8. The voice recognition method according to claim 7, wherein
(1). When t = 1, the forward probability reference frame number qc and the output probability reference frame number qs are initialized to 1, and the forward probability step number skipc and the output probability step number skips are initialized to 0, and all j are initialized. , I, the output probability b _ji (x _t ) is obtained from the Hidden Markov model, and the output probability b _ji (x _t ) is written as the initial value of the reference probability b _ji ,
And processing (3A) for obtaining the forward probability c _it reads each reference probability b _ji after completion of writing of the reference probability b _ji, after completion of the process (3A), the process of adding 1 to the current frame number t (3B ) And (2). When the 2 ≦ t ≦ T, the forward probability skip number skipc with is compared with a threshold value NSKIPC, the distance between the speech feature vector x _qc of forward probabilities reference frame number qc and speech feature vectors x _t of the current frame number t The process (3C) of comparing dtc with the threshold value DTC and the comparison result of the process (3C) are skipc ≦ NSKIPC.
When dtc ≦ DTC, the forward probability c _it is assumed to be equal to the forward probability c _{i (t-1)} of the immediately preceding frame, and the calculation of the forward probability c _it is completed, and the forward probability skip number skippc, the output probability Skip number skip
The comparison result of the process (3D) of adding 1 to s and the process (3C) is skippc> NSKIPC.

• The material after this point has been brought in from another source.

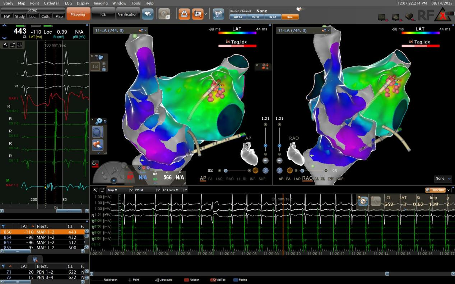Open the Cath. setup button

tap(46, 16)
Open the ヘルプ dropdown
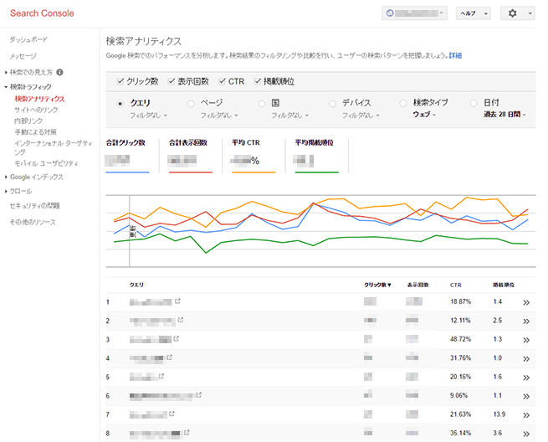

Alternatively, when dtc> DTC, the forward probability skip number skippc is initialized to 0, and the forward probability reference frame number qc is rewritten to the current frame number t (3E), and after the process (3E), Output probability skip number skip
s with a comparison with a threshold NSKIPS, the distance dts between the speech feature vector x _qs output probabilities reference frame number qs with speech feature vectors x _t of the current frame number t is compared with a threshold DTS, the comparison result is skips ＞ NSKI
When PS or dts> DTS, the output probability skip number skips is initialized to 0, the output probability reference frame number qs is rewritten to the current frame number t, and the output probability b _ji (for all j and i). x _t ) is calculated from the Hidden Markov model, the reference probability b _ji is rewritten to the output probability b _ji (x _t ), and each reference probability b _ji is read out after the reference probability b _ji is rewritten to obtain the forward probability c _it . ,
The comparison result is skips ≦ NSKIPS and dts ≦ D.
If TS, the output probability skip count is 1 in skips
Is added and the reference probability b _ji (x _t ) is not rewritten and each reference probability b _ji is read to obtain the forward probability c _it (3F), and the process (3D) or (3F) ends. Then, a process (3G) of adding 1 to the current frame number t is performed.